====== Available data ======
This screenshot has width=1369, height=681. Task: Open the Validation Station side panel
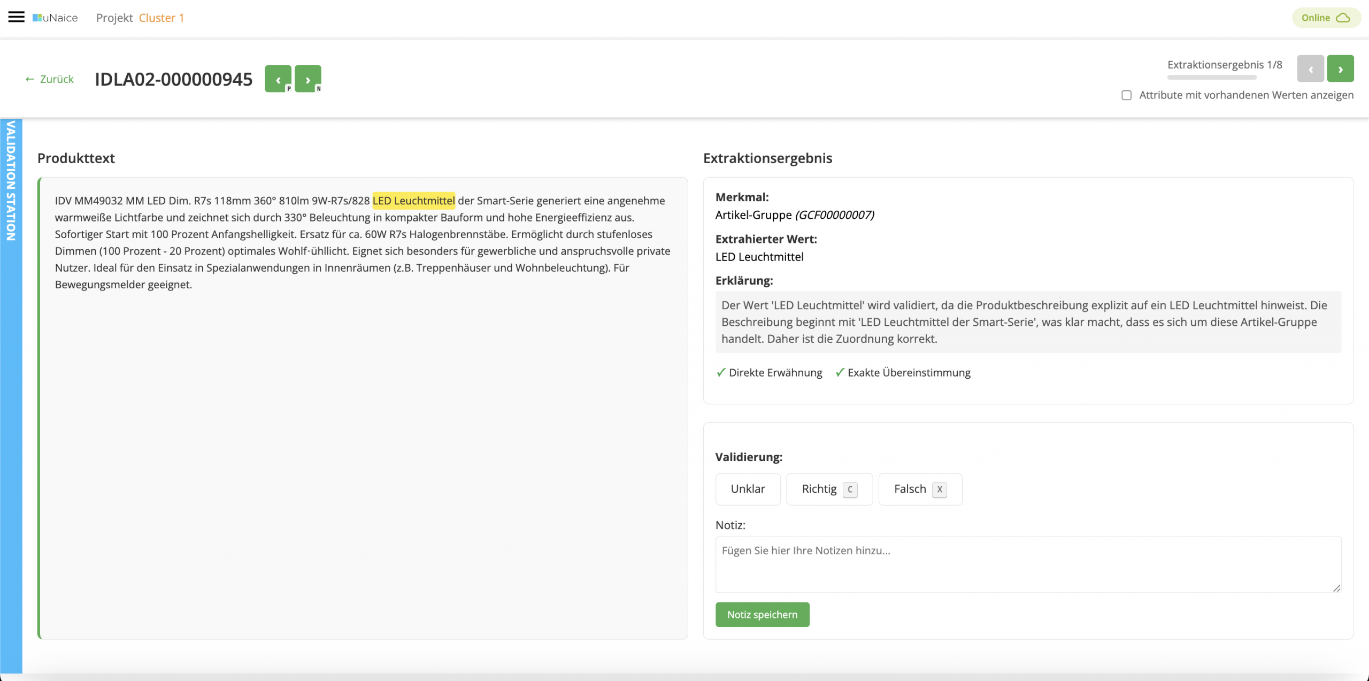point(11,181)
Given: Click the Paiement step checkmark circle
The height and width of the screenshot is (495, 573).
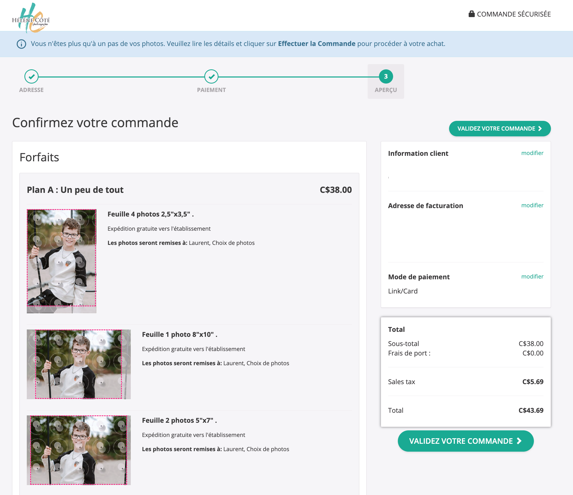Looking at the screenshot, I should coord(211,76).
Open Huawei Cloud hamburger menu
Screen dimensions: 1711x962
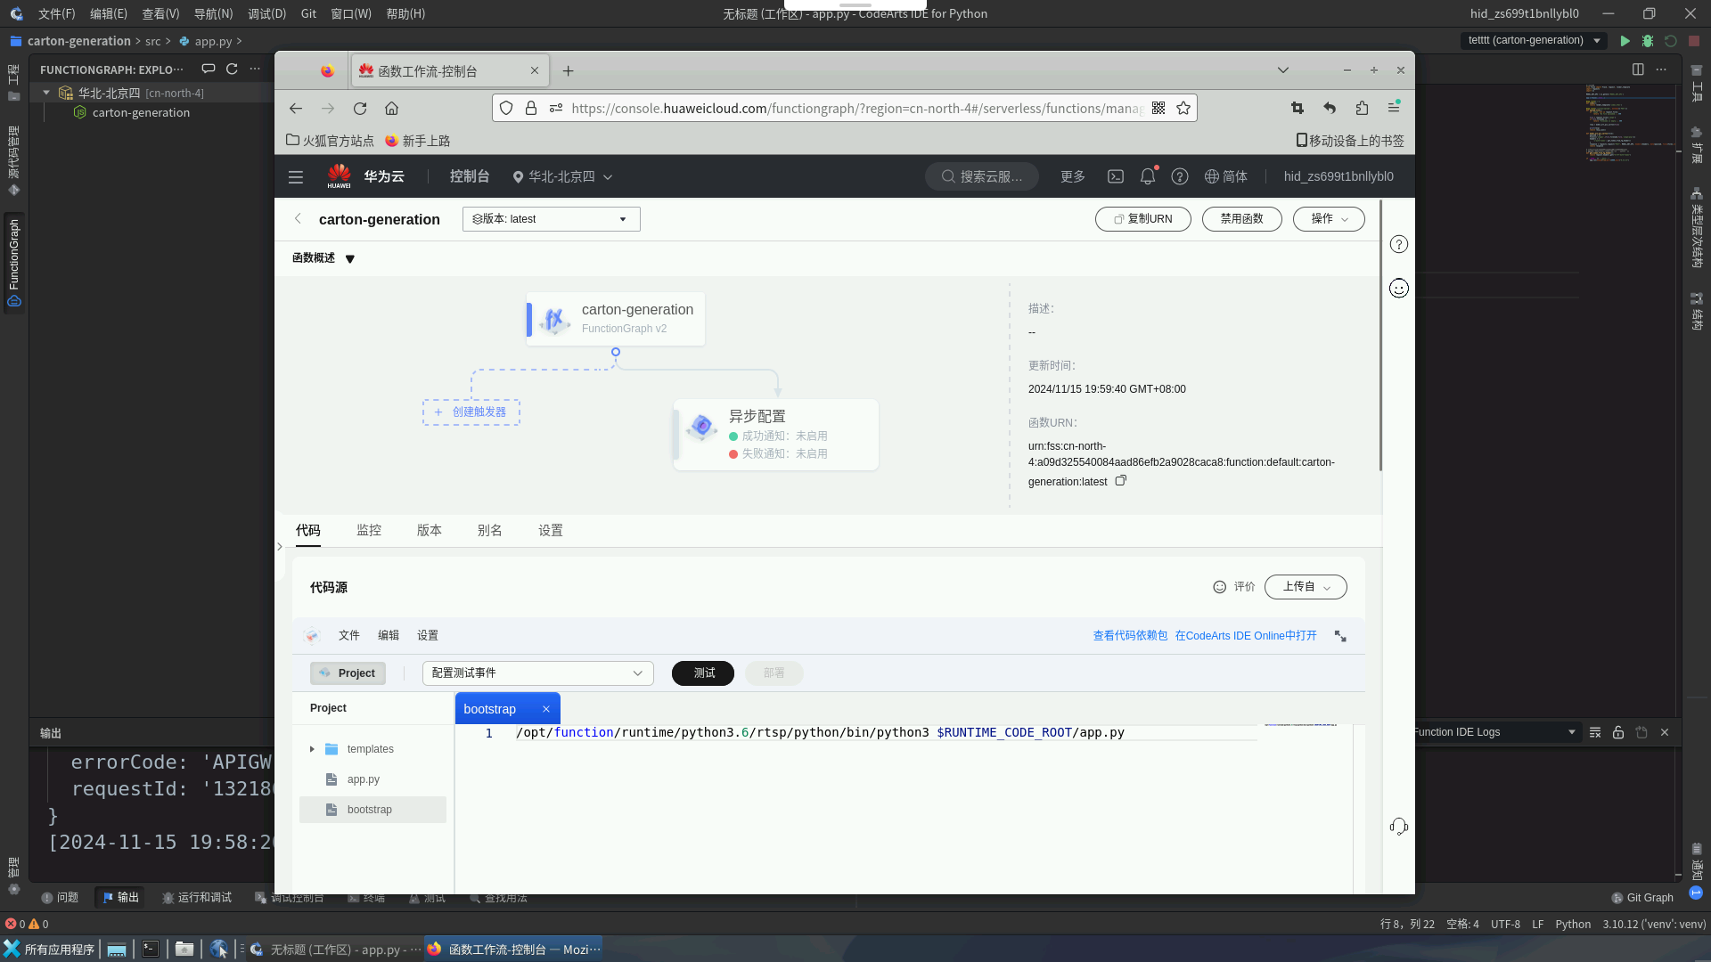pos(296,176)
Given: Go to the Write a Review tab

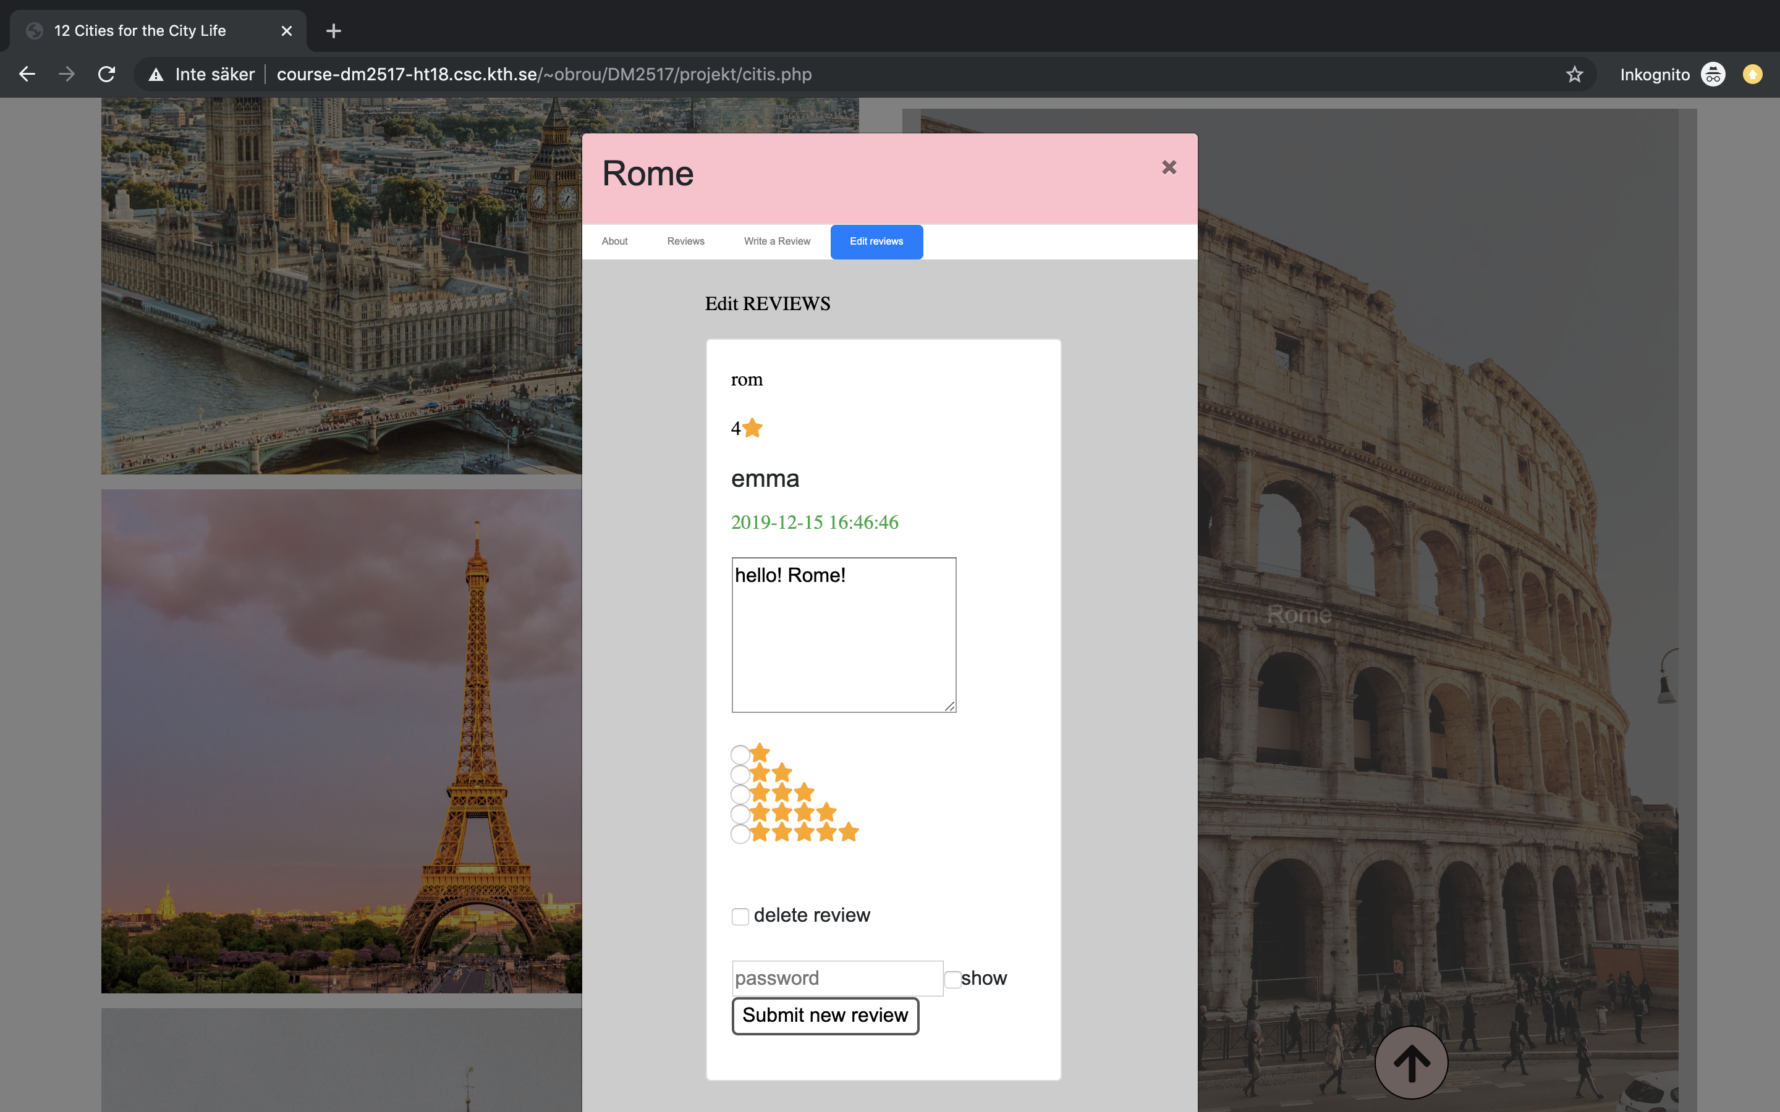Looking at the screenshot, I should tap(777, 241).
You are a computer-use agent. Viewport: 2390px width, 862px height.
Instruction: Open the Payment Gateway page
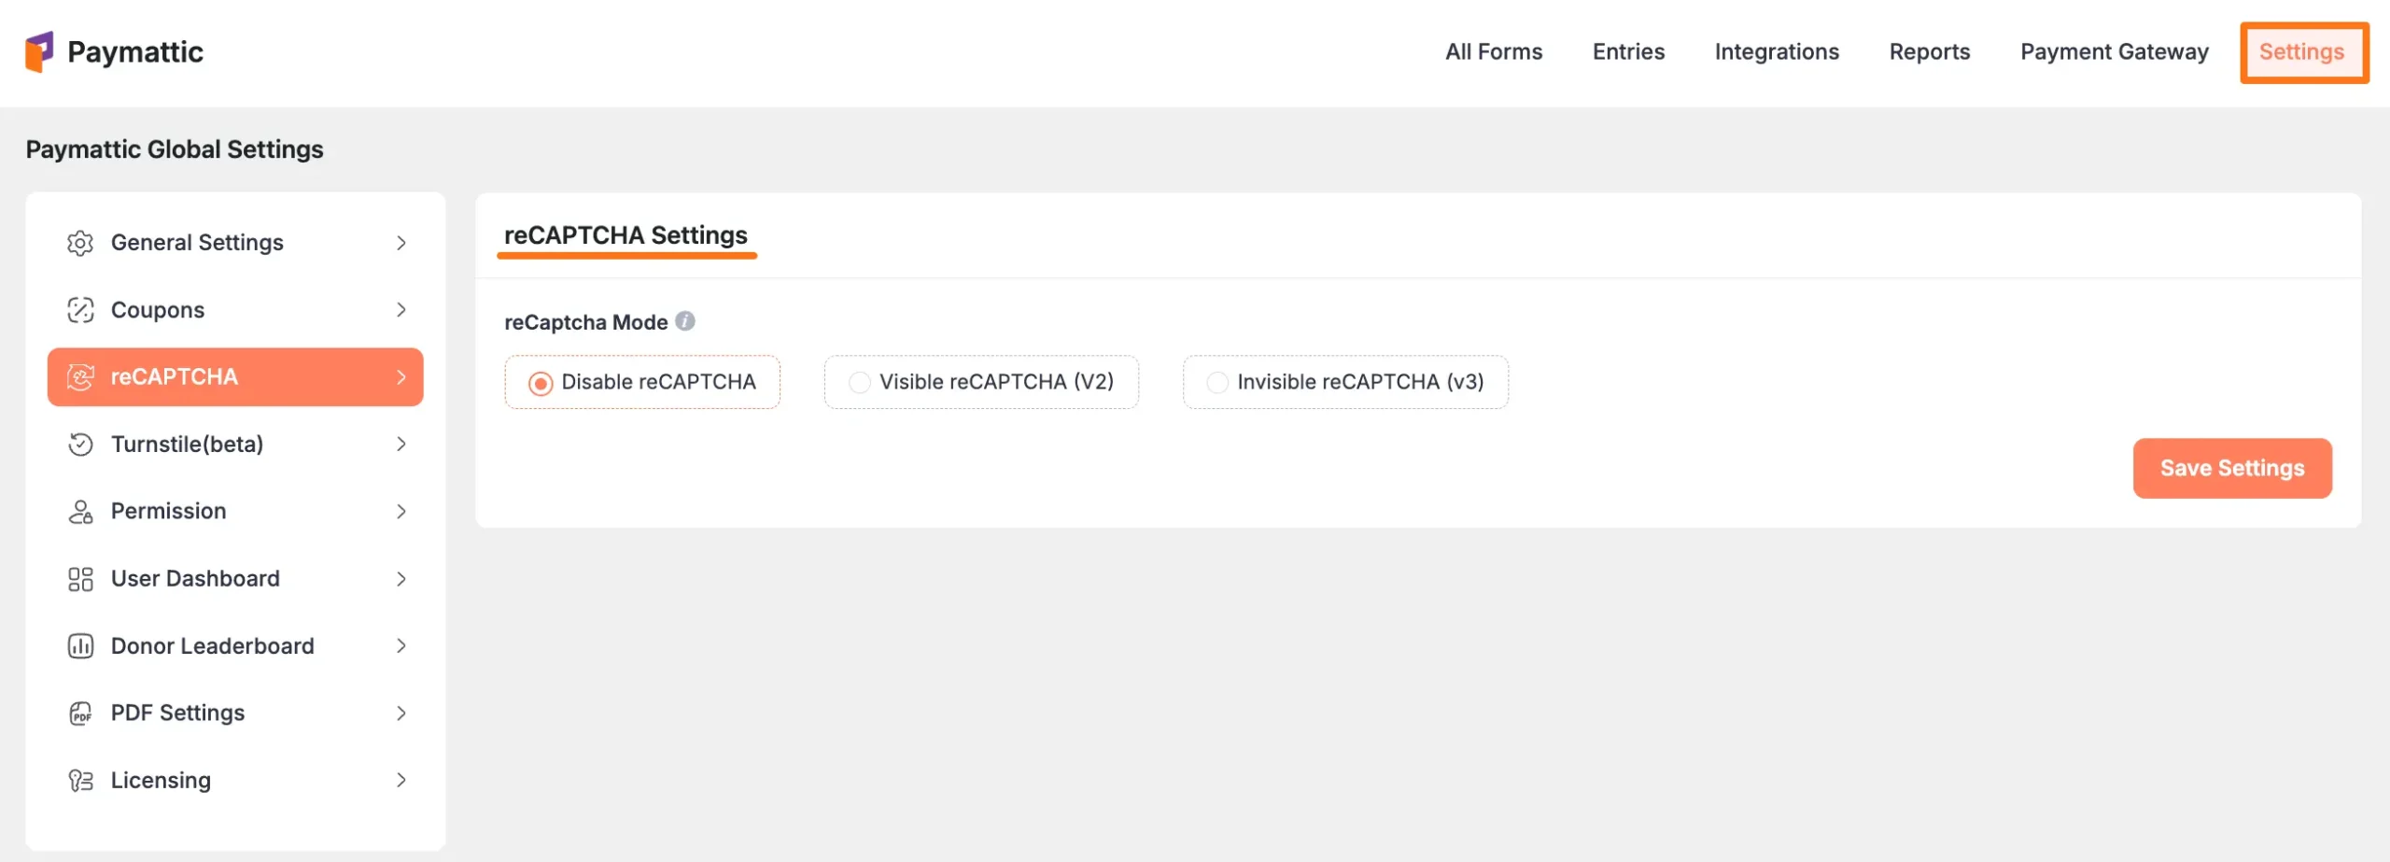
======
◆ **Goal of the exercise**
Starting at the line with "Given: Click the", write out every line exactly through the final line of the records above, both included, and skip the pictures.

◆ **Answer space**
Given: Click the Paiement step checkmark circle
The height and width of the screenshot is (495, 573).
Looking at the screenshot, I should coord(211,76).
Open Huawei Cloud hamburger menu
Screen dimensions: 1711x962
pos(296,176)
Given: Go to the Write a Review tab

Looking at the screenshot, I should tap(777, 241).
You are a computer-use agent. Viewport: 2390px width, 862px height.
Instruction: Open the Payment Gateway page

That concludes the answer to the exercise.